When the intelligence people are as insistent as they had become about an al-Qaeda threat in the summer of 2001, the national security adviser is supposed to do something about it, upsetting though it might be to a president in vacation mode. Rice didn’t. Nor, when Cheney, Rumsfeld, and the neocons were flooding the White House with specious justifications for attacking Iraq, did she give a White House airing to different opinions from the State Department and CIA. Instead, performing as presidential pal, she did what a pal would do: she became Bush’s enabler, encouraging him to follow his impulses.
War came in “a series of incremental steps, each one making the next more inevitable,” Bumiller writes.
Many of the major developments, from the battle plan to the demand that Saddam disarm to the decision to begin a massive troop buildup in Iraq, were laid out by Rumsfeld, Cheney, and Bush. Yet in each case Rice facilitated them as a logical consequence of what had already been decided. In not challenging the moves toward war, she saw herself as carrying out Bush’s wishes…. Inside the White House she did not so much prod the process as get drawn along in its wake.

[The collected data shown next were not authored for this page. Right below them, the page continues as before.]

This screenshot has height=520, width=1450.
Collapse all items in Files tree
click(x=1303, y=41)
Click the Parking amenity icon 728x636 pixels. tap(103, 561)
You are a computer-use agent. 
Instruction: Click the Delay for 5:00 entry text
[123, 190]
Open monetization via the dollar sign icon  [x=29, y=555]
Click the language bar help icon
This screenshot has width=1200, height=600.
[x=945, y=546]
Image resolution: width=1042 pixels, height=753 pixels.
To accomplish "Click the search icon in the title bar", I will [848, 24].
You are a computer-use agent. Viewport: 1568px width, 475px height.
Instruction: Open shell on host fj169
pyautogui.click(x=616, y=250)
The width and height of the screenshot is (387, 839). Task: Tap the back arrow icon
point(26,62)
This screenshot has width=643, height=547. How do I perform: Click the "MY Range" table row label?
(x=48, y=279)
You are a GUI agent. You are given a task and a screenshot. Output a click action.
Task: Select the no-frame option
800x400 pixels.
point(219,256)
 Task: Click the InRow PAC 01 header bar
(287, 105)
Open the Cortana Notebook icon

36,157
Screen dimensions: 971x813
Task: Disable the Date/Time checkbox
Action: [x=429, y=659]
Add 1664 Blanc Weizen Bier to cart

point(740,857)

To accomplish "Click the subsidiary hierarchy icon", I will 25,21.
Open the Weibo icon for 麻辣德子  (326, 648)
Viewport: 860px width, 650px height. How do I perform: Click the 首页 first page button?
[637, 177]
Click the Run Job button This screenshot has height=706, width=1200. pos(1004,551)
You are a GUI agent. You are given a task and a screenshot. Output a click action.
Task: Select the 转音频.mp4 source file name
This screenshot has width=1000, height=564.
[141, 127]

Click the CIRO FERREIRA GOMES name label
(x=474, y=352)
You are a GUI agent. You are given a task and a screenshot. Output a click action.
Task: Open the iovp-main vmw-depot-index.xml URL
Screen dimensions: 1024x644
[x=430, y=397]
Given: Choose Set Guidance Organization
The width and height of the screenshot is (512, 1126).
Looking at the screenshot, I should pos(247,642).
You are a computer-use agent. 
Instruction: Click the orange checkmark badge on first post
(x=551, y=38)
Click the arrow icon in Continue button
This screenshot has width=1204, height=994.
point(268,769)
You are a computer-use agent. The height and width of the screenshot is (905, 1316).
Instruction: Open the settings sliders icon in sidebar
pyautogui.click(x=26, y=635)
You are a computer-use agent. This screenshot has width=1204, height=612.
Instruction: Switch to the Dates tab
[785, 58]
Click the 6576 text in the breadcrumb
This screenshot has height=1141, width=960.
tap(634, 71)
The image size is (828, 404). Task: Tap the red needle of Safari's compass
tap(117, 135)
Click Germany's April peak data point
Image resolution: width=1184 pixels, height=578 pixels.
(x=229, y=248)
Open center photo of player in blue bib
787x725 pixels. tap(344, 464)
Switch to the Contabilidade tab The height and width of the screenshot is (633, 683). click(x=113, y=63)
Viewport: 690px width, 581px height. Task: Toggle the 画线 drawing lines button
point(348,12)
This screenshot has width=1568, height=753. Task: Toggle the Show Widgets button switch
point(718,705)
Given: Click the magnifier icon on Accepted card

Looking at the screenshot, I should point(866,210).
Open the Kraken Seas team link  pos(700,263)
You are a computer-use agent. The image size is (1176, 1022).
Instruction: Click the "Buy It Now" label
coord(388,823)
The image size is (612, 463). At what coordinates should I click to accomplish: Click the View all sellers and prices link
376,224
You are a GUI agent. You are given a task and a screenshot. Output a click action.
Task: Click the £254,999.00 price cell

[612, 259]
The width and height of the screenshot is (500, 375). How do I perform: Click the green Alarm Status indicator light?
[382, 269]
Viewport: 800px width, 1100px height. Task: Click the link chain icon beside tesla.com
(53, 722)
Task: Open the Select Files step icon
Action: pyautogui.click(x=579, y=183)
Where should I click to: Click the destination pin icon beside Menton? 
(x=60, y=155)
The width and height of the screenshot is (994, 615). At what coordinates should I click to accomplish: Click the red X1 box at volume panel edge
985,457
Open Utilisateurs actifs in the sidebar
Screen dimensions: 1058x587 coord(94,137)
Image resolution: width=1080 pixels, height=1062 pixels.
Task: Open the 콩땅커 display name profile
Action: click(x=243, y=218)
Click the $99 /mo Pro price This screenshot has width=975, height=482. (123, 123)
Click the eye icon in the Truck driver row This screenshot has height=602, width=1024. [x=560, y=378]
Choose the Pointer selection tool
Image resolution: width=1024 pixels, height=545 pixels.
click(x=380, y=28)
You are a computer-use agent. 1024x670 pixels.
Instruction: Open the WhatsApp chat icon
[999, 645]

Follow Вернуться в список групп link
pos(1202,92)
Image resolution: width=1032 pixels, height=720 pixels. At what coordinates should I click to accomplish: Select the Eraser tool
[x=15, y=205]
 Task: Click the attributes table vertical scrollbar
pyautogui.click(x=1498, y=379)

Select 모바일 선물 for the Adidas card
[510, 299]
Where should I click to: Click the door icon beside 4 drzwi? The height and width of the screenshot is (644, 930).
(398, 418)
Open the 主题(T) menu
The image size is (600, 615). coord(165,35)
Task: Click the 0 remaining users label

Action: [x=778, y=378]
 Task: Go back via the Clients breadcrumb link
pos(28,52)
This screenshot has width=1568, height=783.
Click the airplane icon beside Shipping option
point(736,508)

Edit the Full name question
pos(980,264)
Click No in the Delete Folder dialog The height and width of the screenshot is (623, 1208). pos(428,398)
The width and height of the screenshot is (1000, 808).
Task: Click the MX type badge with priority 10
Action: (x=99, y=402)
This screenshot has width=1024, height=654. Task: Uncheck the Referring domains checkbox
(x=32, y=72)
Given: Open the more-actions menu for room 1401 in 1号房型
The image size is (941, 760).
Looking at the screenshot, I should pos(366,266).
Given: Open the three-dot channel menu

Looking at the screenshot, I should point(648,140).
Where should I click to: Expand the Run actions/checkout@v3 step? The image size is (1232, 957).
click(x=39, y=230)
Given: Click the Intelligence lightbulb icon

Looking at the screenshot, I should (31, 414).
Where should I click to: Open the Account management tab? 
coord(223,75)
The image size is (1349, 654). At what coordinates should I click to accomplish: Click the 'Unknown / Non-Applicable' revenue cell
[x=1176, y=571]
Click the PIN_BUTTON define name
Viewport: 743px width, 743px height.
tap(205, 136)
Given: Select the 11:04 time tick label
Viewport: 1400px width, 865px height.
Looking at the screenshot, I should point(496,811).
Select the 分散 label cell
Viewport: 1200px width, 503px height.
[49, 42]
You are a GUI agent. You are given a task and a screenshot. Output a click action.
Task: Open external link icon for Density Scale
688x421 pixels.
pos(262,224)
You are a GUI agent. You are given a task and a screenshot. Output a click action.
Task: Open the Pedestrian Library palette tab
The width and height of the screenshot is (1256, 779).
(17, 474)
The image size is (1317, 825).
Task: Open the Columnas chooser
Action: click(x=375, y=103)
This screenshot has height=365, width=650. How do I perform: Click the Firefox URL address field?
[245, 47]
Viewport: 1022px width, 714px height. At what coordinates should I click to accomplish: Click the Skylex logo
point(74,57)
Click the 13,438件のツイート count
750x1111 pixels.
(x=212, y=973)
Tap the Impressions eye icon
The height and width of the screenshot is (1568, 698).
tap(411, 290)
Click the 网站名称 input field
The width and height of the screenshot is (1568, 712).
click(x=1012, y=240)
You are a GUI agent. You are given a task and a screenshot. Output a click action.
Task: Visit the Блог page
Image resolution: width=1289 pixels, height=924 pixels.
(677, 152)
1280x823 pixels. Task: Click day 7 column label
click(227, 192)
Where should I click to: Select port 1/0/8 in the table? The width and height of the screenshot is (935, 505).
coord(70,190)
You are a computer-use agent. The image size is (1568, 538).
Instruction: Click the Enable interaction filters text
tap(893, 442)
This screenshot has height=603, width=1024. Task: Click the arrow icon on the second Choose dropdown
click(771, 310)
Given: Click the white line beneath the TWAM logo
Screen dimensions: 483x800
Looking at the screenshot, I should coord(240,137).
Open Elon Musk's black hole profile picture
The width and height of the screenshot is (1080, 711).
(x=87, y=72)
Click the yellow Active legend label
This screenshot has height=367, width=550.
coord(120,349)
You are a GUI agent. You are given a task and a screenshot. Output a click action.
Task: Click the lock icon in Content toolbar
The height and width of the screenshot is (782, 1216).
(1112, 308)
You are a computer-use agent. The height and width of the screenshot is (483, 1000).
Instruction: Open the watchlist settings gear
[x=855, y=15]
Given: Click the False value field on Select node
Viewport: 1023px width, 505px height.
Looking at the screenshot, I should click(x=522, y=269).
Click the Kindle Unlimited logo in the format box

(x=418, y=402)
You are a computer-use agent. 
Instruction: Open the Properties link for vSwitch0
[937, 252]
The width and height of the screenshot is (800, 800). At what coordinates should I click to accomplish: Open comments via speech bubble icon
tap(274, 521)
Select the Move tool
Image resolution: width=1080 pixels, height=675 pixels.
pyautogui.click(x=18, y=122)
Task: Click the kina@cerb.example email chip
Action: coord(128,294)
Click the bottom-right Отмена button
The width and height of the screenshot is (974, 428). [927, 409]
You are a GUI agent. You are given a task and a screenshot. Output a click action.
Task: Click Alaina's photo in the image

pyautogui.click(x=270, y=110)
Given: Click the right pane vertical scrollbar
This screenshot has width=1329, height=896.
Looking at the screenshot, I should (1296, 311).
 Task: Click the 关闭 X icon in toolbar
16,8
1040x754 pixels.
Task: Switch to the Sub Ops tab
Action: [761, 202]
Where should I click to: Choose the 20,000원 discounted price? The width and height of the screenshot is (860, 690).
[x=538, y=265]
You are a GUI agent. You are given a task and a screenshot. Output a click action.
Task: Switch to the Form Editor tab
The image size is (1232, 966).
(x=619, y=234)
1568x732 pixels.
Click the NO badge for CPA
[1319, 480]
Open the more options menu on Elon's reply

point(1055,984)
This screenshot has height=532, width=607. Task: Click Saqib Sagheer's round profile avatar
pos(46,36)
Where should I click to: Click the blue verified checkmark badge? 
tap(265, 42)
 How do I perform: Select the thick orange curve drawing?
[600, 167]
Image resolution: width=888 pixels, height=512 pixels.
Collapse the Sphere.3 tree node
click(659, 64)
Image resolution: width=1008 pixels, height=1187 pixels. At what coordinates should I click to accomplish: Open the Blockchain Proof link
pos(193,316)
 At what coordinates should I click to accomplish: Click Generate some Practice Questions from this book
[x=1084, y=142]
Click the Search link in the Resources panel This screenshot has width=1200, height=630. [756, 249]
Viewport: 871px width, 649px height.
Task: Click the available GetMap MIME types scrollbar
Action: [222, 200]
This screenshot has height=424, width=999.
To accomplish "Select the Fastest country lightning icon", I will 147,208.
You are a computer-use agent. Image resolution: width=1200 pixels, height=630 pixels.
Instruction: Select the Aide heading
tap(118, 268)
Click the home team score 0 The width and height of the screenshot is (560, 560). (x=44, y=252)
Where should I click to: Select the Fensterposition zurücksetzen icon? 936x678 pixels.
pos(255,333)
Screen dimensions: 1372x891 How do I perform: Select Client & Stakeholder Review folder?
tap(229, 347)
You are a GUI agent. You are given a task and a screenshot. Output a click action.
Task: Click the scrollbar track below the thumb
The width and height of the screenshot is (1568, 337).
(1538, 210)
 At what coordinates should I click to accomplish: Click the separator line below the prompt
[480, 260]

Secretary of State Colin Powell’s views, whatever they might have been, were treated as irrelevant. In the summer of 2002, with Washington full of war talk, Richard Haass, State Department director of policy planning, found it hard to believe what he was hearing and in one of their regularly scheduled meetings raised concerns about a war. “Rice immediately cut him off,” Bumiller writes.
“Save your breath,” she told him, in Haass’s recollection. “The president has made up his mind.” Haass, taken aback, asked Rice if she was sure and if she had thought about the consequences, but Rice made clear that she wanted no more talk on the subject. “The tone of it was, this is not a productive use of our time,” Haass recalled.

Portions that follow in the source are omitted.